A fourth-generation Southern Methodist University student accused of sexually assaulting another male student told the victim "you better not tell a soul" and later admitted the crime in a phone call recorded by police, according to a court document released Friday.

John David Mahaffey, 19, a sophomore finance major, has been suspended from the Sigma Phi Epsilon fraternity and banned from campus while the investigation into the alleged assault continues.

The incident happened late Saturday night.

An affidavit of probable cause filed by an SMU police investigator provides graphic details.

Mahaffey forced the other student to perform a sexual act on him, the officer said.

“Victim stated ‘NO’ and ‘STOP’ several times but felt intimidated and physically forced into compliance,” the affidavit said.

The following day, the student went to police and agreed to make a recorded phone call to Mahaffey, police said.

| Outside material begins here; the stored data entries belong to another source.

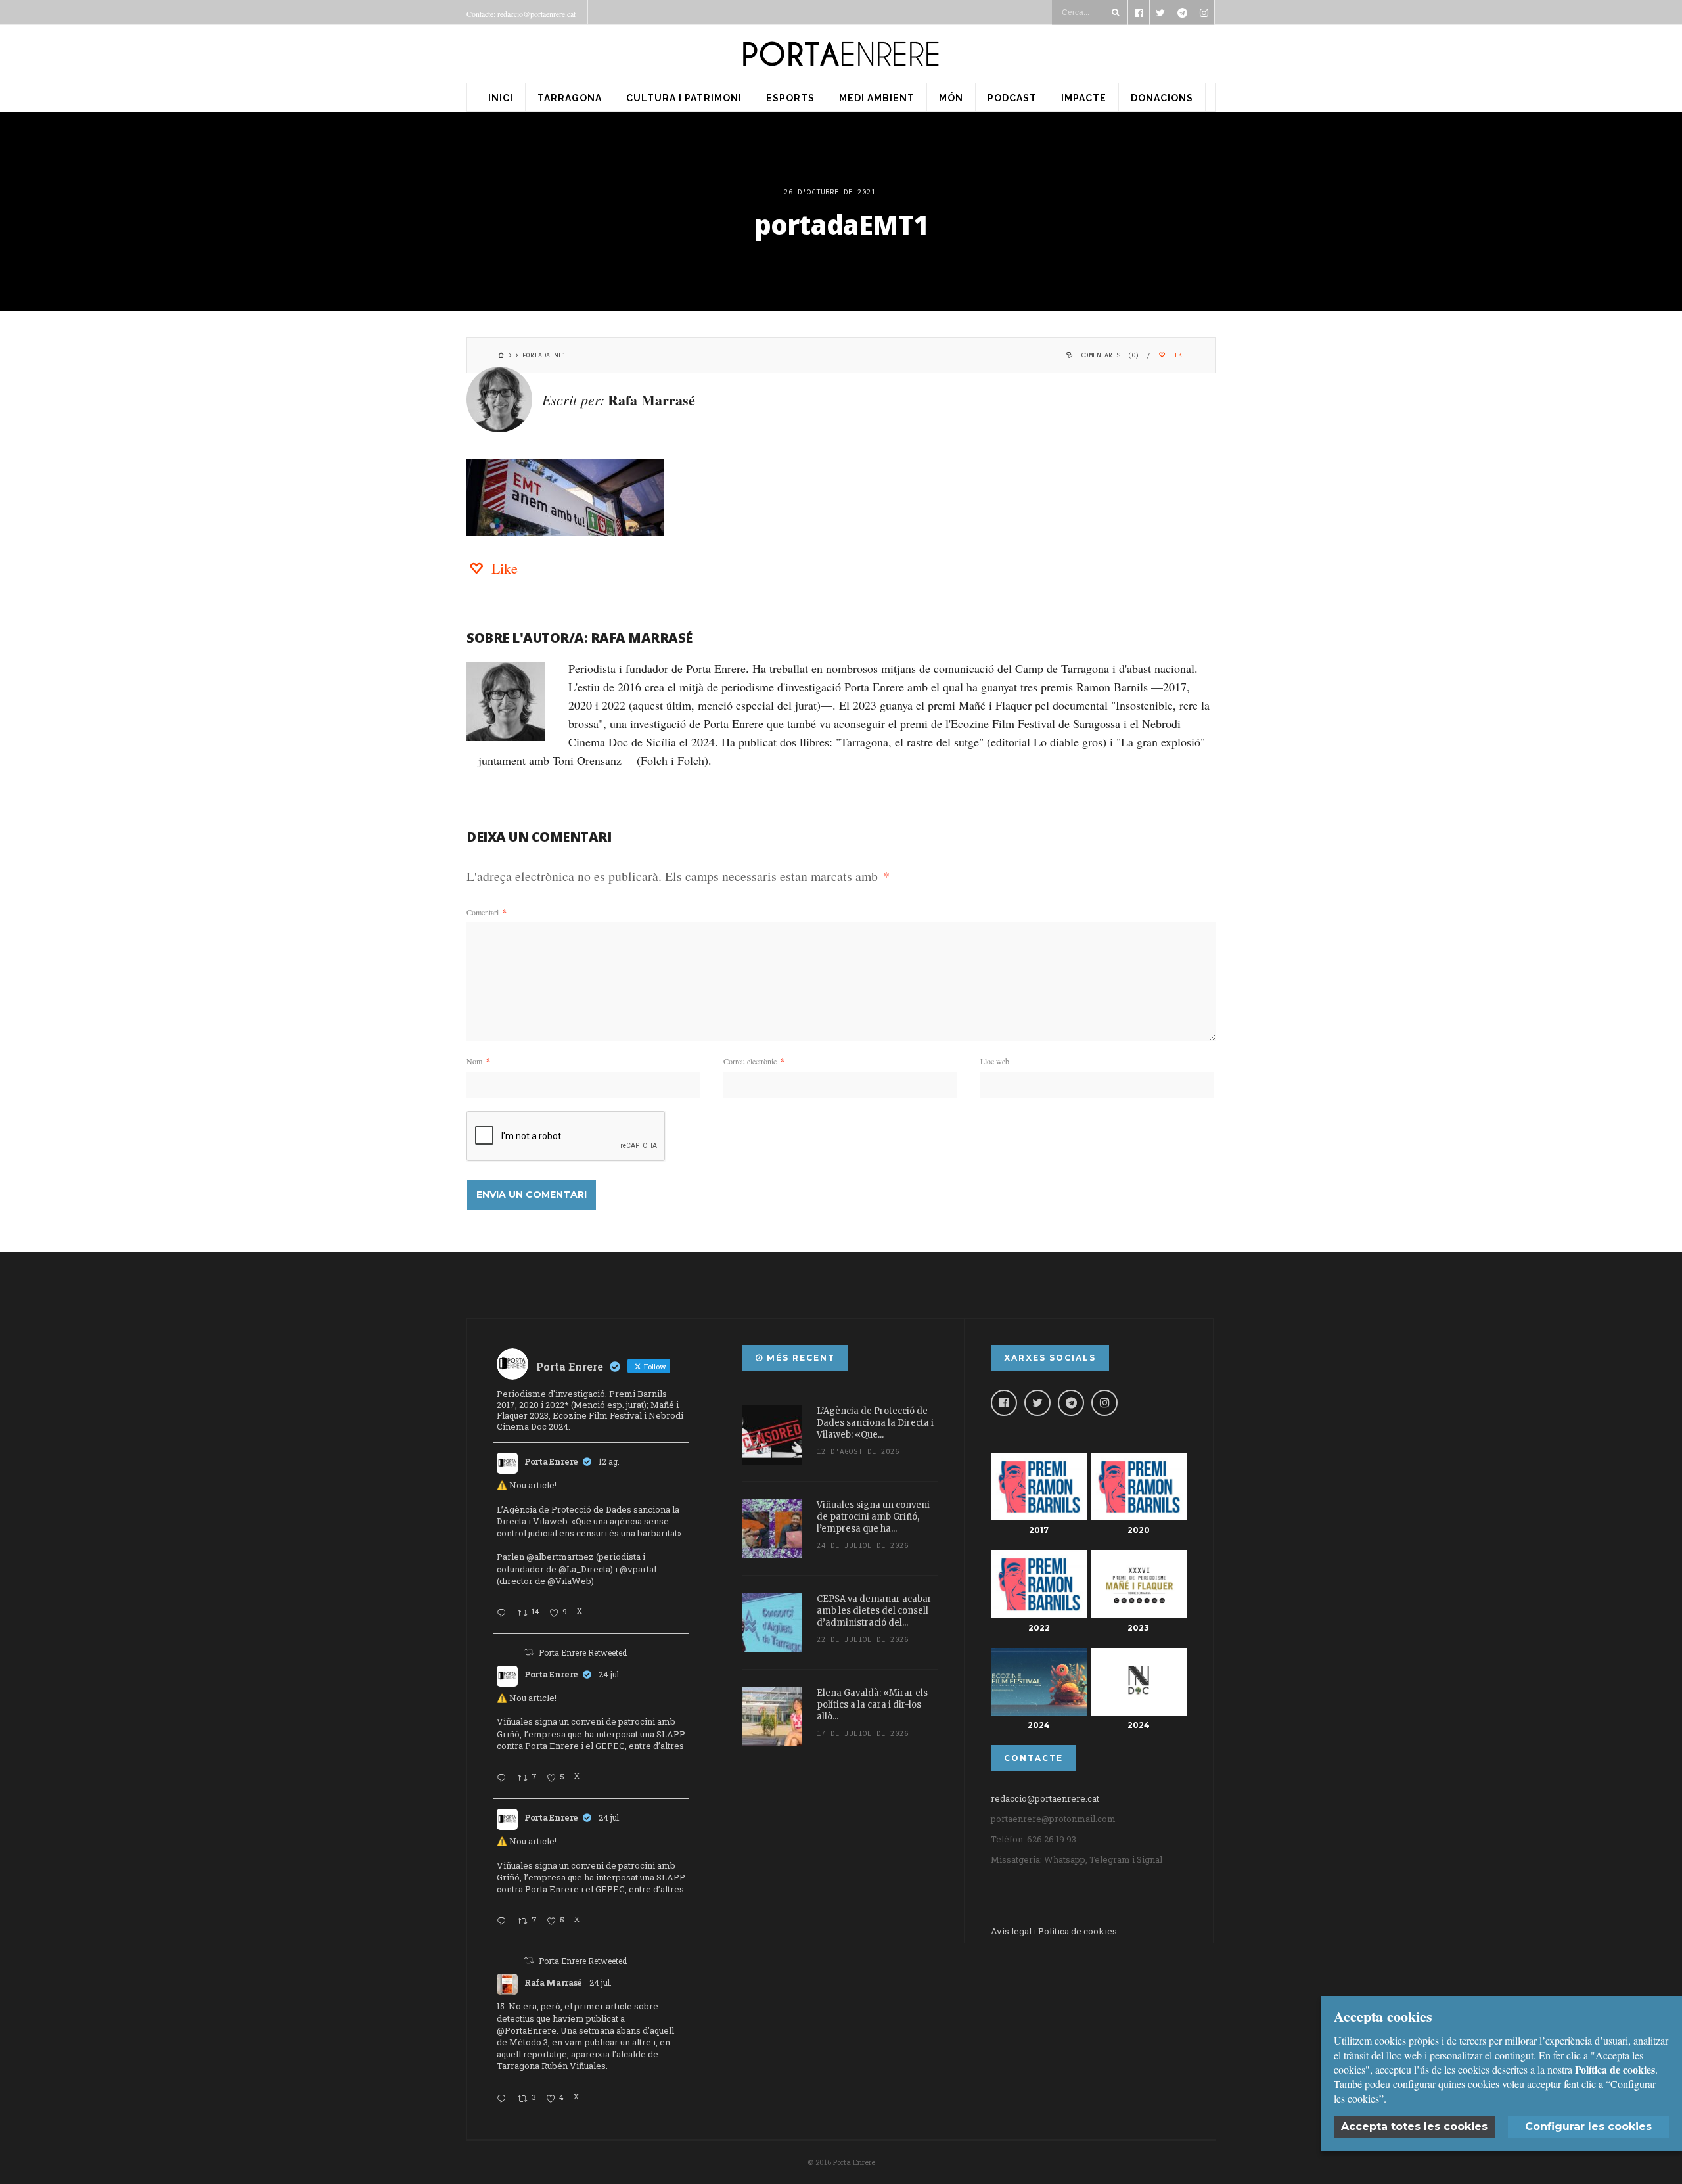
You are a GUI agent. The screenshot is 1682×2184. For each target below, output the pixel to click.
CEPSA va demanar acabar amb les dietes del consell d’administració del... (874, 1610)
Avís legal (1011, 1931)
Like (1176, 355)
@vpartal (638, 1569)
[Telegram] (1071, 1403)
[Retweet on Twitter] (529, 1651)
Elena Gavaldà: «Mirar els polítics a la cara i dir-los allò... (872, 1704)
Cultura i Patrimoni (684, 98)
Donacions (1162, 98)
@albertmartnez (560, 1556)
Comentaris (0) (1110, 355)
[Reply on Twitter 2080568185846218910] (503, 2099)
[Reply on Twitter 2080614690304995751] (503, 1778)
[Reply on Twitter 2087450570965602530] (503, 1614)
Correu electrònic (753, 1061)
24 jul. (610, 1674)
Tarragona (569, 98)
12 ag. (609, 1461)
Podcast (1012, 98)
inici (500, 98)
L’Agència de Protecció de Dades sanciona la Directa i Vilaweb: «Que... (875, 1422)
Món (951, 98)
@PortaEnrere (527, 2030)
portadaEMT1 (841, 224)
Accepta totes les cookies (1414, 2126)
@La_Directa (584, 1569)
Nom (478, 1061)
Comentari (486, 912)
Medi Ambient (877, 98)
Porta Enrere (551, 1461)
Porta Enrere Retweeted (583, 1652)
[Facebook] (1004, 1403)
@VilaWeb (569, 1581)
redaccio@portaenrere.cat (1045, 1798)
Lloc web (994, 1061)
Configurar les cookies (1588, 2126)
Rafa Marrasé (651, 400)
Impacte (1083, 98)
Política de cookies (1077, 1931)
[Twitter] (1037, 1403)
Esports (790, 98)
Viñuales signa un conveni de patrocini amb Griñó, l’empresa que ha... (873, 1516)
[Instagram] (1104, 1403)
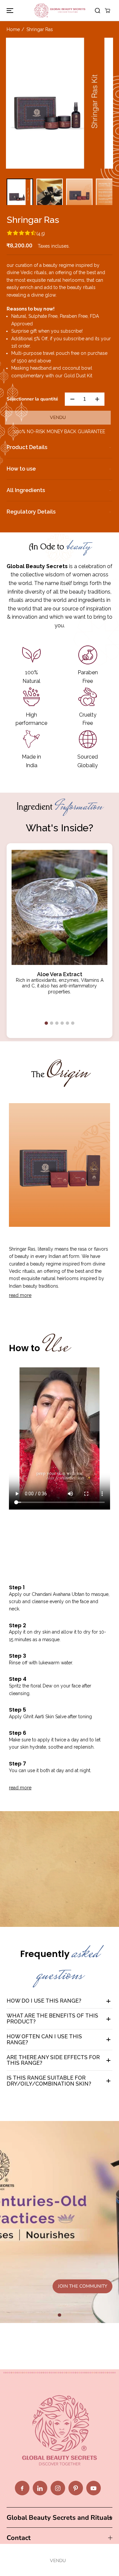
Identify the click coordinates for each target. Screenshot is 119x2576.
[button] (9, 10)
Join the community (82, 2286)
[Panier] (107, 10)
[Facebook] (22, 2488)
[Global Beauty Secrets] (59, 10)
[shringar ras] (59, 103)
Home (13, 29)
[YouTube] (93, 2488)
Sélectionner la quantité (32, 399)
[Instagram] (58, 2488)
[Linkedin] (40, 2488)
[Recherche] (97, 10)
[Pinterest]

“During the phone call, the victim told the defendant, ‘You know I didn’t want to do that?’ The defendant replied, ‘I know you didn’t, but we have to say it was consensual or lawyers, parents, and the school will be involved.’”

According to police, the alleged victim was attacked twice – once in a campus parking garage and again near the fraternity.
 
Mahaffey, of Springfield, Mo., is a Hunt scholar, a student senator, a scholarship committee chairman, and an officer on SMU's Inter-fraternity council, according to the university website.
 
According to an article last year in SMU's student newspaper, the Daily Campus, his great-great grandfather was a member of SMU's founding committee and one of its first professors and his grandmother, father and two aunts also were students.
 
SMU released a short statement, confirming the arrest, and saying Mahaffey is “temporarily banned from campus pending further investigation."
 
Debbie Denmon, a spokeswoman for the Dallas County District Attorney’s office, said Friday that the case probably will be referred to a grand jury in the next few weeks.
 
Mahaffey was released from the Dallas County jail on $25,000 bond. He did not return a phone call seeking comment.